O prazo final é dia 16 de outubro de 2024. Ao todo, mais de R$ 8,56 bilhões estão disponíveis para resgate, segundo o Banco Central.
Leia Mais:
INSS: novo teto de R$ 7.786,02! Saiba o valor do piso e como é calculado
O que é o Sistema de Valores a Receber (SVR)?

O SVR foi criado pelo Banco Central para permitir que pessoas físicas e jurídicas recuperem valores esquecidos em instituições financeiras, como bancos e consórcios. Esse dinheiro pode incluir saldos residuais de contas encerradas, tarifas cobradas indevidamente, cotas de capital e outros valores retidos.
A consulta ao sistema é gratuita e permite verificar se há valores disponíveis de dinheiro esquecido, tanto para pessoas vivas quanto para aquelas já falecidas. Nesse caso, os herdeiros ou representantes legais têm o direito de solicitar a devolução.
Como realizar o resgate do dinheiro esquecido?
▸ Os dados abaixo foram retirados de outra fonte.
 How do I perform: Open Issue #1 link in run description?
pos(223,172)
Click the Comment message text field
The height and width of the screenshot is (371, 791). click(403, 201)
O único canal oficial para consulta e solicitação do saque é o site do Banco Central, no endereço https://valoresareceber.bcb.gov.br. Veja o passo a passo para resgatar seus valores:
- Acesse o site do SVR.
- Informe o CPF ou CNPJ da pessoa ou empresa que deseja consultar.
- Caso haja valores disponíveis, você será instruído a informar uma chave PIX para receber o montante.
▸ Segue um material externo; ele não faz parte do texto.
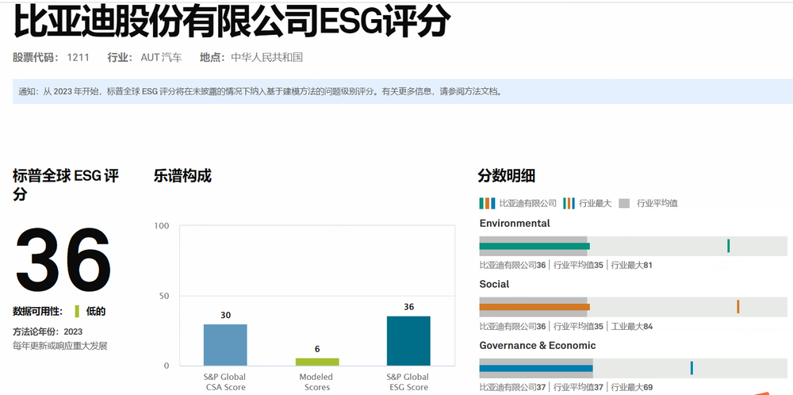793x395 pixels.
Task: Click the green Modeled Scores bar
Action: tap(317, 362)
Se não houver uma chave PIX cadastrada, é possível entrar em contato diretamente com a instituição onde os valores estão retidos para acordar outra forma de pagamento ou, alternativamente, criar uma chave e concluir o processo pelo sistema do Banco Central.
O que acontece com valores de ‘dinheiro esquecido’ de pessoas falecidas?
Se os valores forem de uma pessoa já falecida, o resgate pode ser feito por herdeiros, testamentários, inventariantes ou representantes legais. Nesses casos, é necessário preencher um termo de responsabilidade e seguir o procedimento exigido pela instituição financeira onde o valor está retido.
Após realizar a consulta no site, os responsáveis devem entrar em contato com a instituição e apresentar os documentos exigidos para formalizar o pedido de devolução.
Prazo final para resgatar os valores de dinheiro esquecido
O prazo de 30 dias para o resgate do dinheiro esquecido começou a contar a partir do dia 16 de setembro de 2024, após a sanção da Lei nº 14.973/2024, pelo presidente Lula.
Essa lei, além de tratar sobre o dinheiro esquecido, aborda a reoneração gradual da folha de pagamento de alguns setores da economia. O prazo final para resgatar os valores termina em 16 de outubro de 2024.
Caso os valores não sejam resgatados até essa data, eles poderão ser incorporados ao Tesouro Nacional. A legislação também prevê um prazo adicional de 30 dias, após a publicação de um edital pelo Ministério da Fazenda, para que os clientes contestem a incorporação dos recursos pelo Tesouro. Passado esse prazo, o dinheiro será incorporado de forma definitiva.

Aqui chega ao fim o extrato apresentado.